Claywoman is withered and weathered, like something literally molded from clay and, by degrees, dried out. She’s the 500-million-year-old extra-terrestrial performance persona of the actor Michael Cavadias, andreappears every-so-often in public to much niche buzz. Last week, in the cabaret backroom at Pangea, she hosted an unscripted conversation with comedian Bridget Everett, which ranged and rambled from menopause to climate change. 

The makeup accounts for much of the initial shock of encountering Claywoman, but it is by no means all that is bizarre about her. She wears layers of tattered, earth-brown fabric. She speaks in a strange, high-pitched lilt, and she moves with insane slowness—Pangea’s layout required Cavadias to cross an entire Italian restaurant in full costume and character just to get onstage, which meant some confused, pasta-eating people in the front were treated to a drawn-out, unexplained, alien trudge.

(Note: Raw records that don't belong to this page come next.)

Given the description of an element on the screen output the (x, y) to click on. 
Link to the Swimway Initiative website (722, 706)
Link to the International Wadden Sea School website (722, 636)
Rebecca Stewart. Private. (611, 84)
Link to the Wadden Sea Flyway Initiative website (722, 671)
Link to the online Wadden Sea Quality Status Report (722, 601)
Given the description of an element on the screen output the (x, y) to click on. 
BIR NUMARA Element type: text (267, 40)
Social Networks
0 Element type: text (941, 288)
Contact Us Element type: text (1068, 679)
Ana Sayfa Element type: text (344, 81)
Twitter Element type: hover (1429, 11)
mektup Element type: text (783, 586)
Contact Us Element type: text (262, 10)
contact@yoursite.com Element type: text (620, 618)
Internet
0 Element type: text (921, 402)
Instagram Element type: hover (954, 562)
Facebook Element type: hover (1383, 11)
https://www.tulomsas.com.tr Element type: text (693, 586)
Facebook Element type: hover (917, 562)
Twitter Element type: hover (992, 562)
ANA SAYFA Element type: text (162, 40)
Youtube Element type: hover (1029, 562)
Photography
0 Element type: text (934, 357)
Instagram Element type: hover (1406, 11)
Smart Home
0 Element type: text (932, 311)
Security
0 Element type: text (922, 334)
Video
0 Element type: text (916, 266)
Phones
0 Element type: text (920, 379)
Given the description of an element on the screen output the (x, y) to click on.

Cavadis has been with this character on and off at least since 2009, when he made The Mystery of Claywoman, a mockumentary about a strange being traveling the universe “searching for souls to heal and planets to save.” He’s brought her back in various formats over the years—live shows, lectures, Q&As, short films with celebrity guest appearances—which has garnered her a cult-like following. At Pangea, people packed into the small space to see her, and all were seemingly game: when she asked her audience to follow along in some wacky guided meditation, it was hard to spot anyone opting out, or looking uncomfortable. The laughs came often, and easily.  

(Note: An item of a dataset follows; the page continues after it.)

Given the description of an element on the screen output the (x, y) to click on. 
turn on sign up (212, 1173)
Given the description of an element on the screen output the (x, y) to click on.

Conversationally, Claywoman brings things together with whiplash-inducing stream-of-consciousness. There was her specifically non-sexual friendship with Jesus; her musical visits with the dinosaurs (who, by the way, had nice singing voices, and a sound not unlike the Mamas and the Papas); and her predilection for dissociation during space travel. And about everything happening directly in front of her, she speaks with delightful, weird observance. “I like water,” she said at one point, taking a thoughtful sip from her glass, “because it doesn’t remind me of anything!” Cavadias created a character who has witnessed large swaths of the universe flourish and die, one who will (probably) be here long after humanity’s corner of existence has gone dark, too. And she’s still quite invested in the little things. 

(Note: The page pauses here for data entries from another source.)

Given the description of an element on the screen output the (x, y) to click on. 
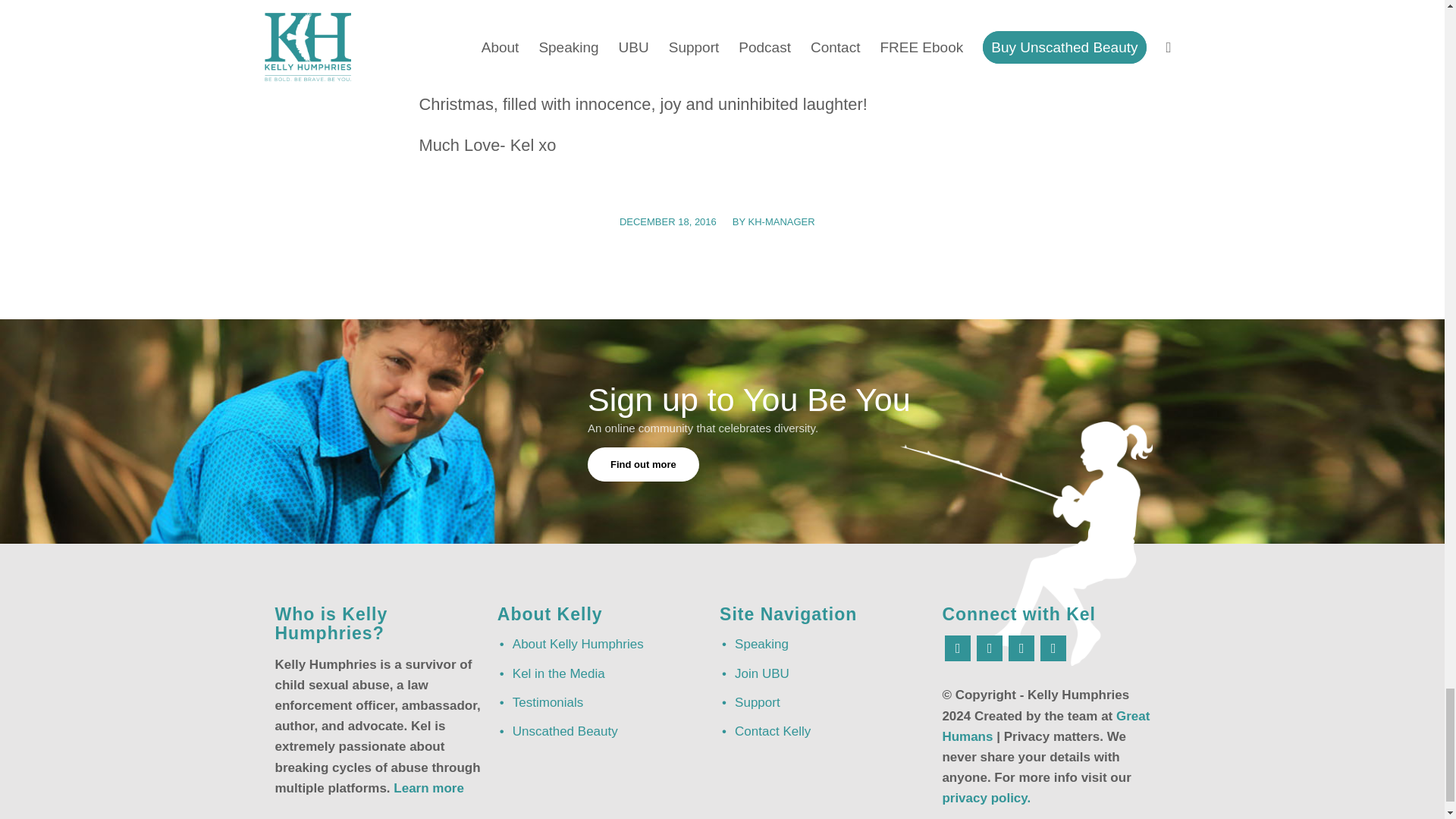
Fishing-Girl (1026, 543)
Find out more (643, 464)
Testimonials (602, 701)
Default Label (1021, 647)
Learn more (428, 788)
Facebook (957, 647)
About Kelly Humphries (602, 644)
KH-MANAGER (781, 221)
Kel in the Media (602, 673)
Instagram (989, 647)
Given the description of an element on the screen output the (x, y) to click on. 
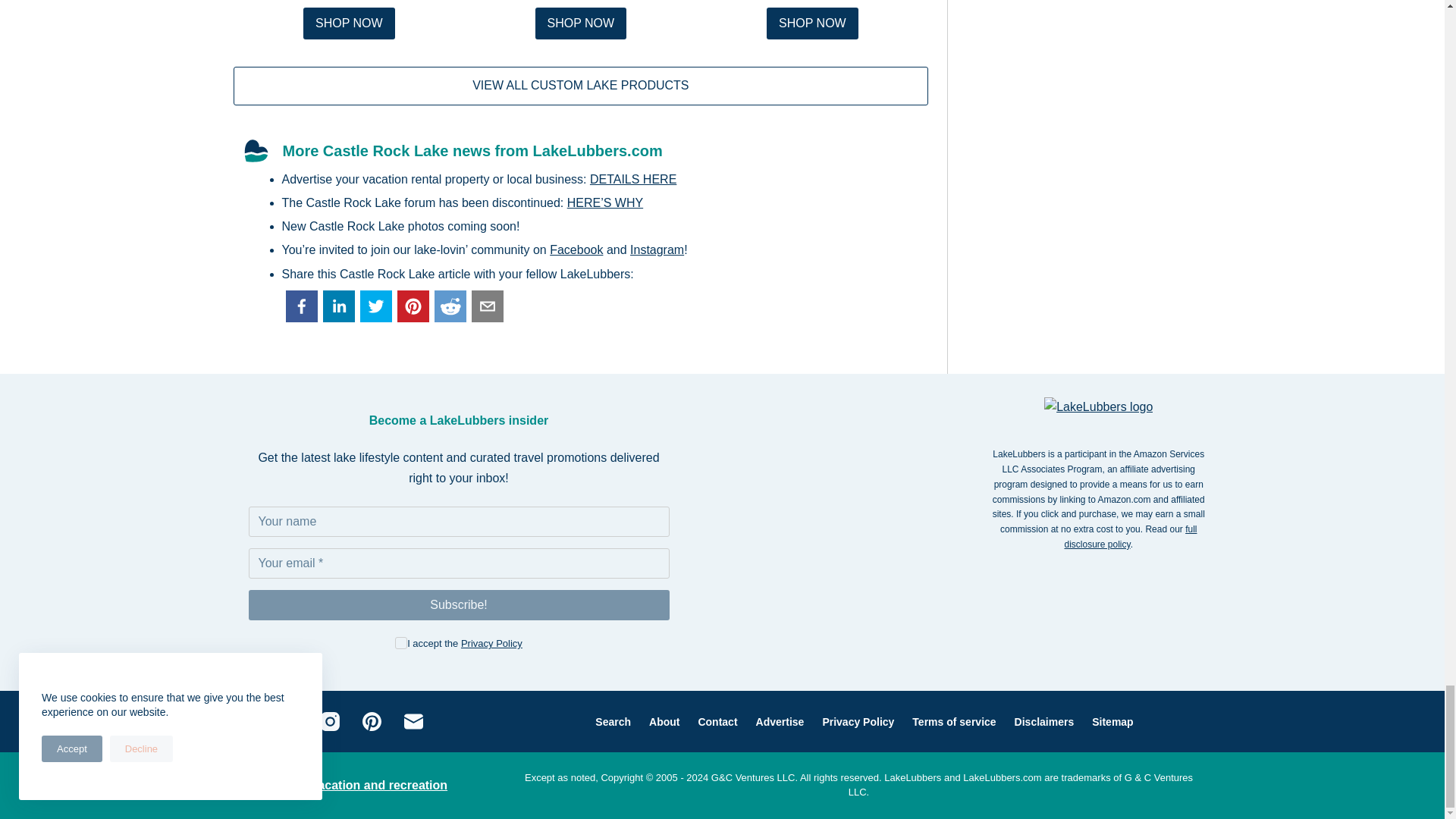
Custom Lake Coffee Mug - On Lake Time (813, 23)
Email (458, 562)
on (400, 643)
Custom Lake Products (580, 85)
Custom Lake Shirt - My Boat My Rules (581, 23)
Name (458, 521)
Custom Lake Tumbler - Captain or First Mate (348, 23)
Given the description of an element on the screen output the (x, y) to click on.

What’s nice about Claywoman is the consistent perspective she brings to human minutiae. She seems to know it’s all less than consequential, and yet worth spending thoughtful time with (she could, of course, be literally anywhere else in the universe). Having been around the proverbial and celestial block, her message often sounds like take your time. Taste your water. Don’t get too hung up on the passing stuff. John Cameron Mitchell, who was in the audience at Pangea, asked Claywoman if she was following the impeachment proceedings. She said yes, with a slow sigh, but added a caveat: she’s noticed, over the millenia, that our kind is prone to political turmoil, so she’s not following this thing too closely. It’s merely a flare-up. 

That Claywoman is very concerned about climate change, on the other hand, is formidable. Nothing can be more than moderately urgent to an ancient or possibly immortal space being, but greenhouse gas emissions are grave enough that she’s moved to reappear, every once in a while, to talk to us about them. “We’re all specks of consciousness, wanting to sit here together!” she pointed out with enthusiasm, as evidence of what’s great about Earth; planets like this one don’t come around terribly often, as Claywoman can and does attest. Sitting in her presence can be quite a silly experience, but it’s also genuinely nice to be reminded that things down here are amazing, worth protecting. 

“I’ll be back in a month,” she promised her followers at the evening’s close. She left them with a joke, though an affectingly partial one: “That is, if your planet’s still here.”